What you should write out is every line from the one containing "Where should I click to: Click the list" to the end of the data, exactly and with nothing else.

**Data listing**

*** Block opens ***

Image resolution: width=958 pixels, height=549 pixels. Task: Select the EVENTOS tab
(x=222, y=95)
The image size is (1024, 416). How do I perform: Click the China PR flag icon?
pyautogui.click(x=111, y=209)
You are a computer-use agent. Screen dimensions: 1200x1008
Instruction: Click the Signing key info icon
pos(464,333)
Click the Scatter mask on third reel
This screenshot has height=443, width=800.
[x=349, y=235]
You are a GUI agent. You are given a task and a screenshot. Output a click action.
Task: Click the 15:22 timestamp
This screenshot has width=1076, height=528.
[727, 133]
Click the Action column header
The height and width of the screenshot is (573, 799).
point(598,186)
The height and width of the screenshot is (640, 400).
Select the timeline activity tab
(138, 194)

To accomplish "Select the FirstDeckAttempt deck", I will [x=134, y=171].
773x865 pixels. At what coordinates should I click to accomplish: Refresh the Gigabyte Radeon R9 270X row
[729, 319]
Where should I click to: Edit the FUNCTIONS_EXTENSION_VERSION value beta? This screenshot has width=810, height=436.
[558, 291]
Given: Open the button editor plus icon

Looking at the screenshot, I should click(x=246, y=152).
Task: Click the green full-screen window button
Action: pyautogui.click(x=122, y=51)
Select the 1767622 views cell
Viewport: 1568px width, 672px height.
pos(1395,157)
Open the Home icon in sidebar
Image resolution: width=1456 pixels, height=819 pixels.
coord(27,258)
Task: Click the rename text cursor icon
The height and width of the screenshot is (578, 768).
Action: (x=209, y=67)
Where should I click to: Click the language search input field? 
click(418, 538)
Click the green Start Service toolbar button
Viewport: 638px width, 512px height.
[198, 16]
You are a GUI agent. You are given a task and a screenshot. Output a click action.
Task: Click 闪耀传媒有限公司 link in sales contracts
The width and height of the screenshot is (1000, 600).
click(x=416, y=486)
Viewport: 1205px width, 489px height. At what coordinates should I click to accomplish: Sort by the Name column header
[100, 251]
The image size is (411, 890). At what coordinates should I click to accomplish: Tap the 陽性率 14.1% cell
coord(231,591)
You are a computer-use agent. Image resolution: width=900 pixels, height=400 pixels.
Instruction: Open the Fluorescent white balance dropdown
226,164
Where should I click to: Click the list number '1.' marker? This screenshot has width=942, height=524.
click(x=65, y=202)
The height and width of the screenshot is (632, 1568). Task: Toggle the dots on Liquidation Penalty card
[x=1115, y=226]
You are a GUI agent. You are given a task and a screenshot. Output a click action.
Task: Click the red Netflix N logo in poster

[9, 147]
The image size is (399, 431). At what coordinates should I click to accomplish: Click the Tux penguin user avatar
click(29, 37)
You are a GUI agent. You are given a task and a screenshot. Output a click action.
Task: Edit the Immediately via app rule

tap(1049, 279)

*** Block closes ***

**Worked solution**
Where should I click to: Click the list number '1.' marker? This screenshot has width=942, height=524.
click(x=65, y=202)
The height and width of the screenshot is (632, 1568). Task: Toggle the dots on Liquidation Penalty card
[x=1115, y=226]
You are a GUI agent. You are given a task and a screenshot. Output a click action.
Task: Click the red Netflix N logo in poster

[9, 147]
The image size is (399, 431). At what coordinates should I click to accomplish: Click the Tux penguin user avatar
click(29, 37)
You are a GUI agent. You are given a task and a screenshot. Output a click action.
Task: Edit the Immediately via app rule

tap(1049, 279)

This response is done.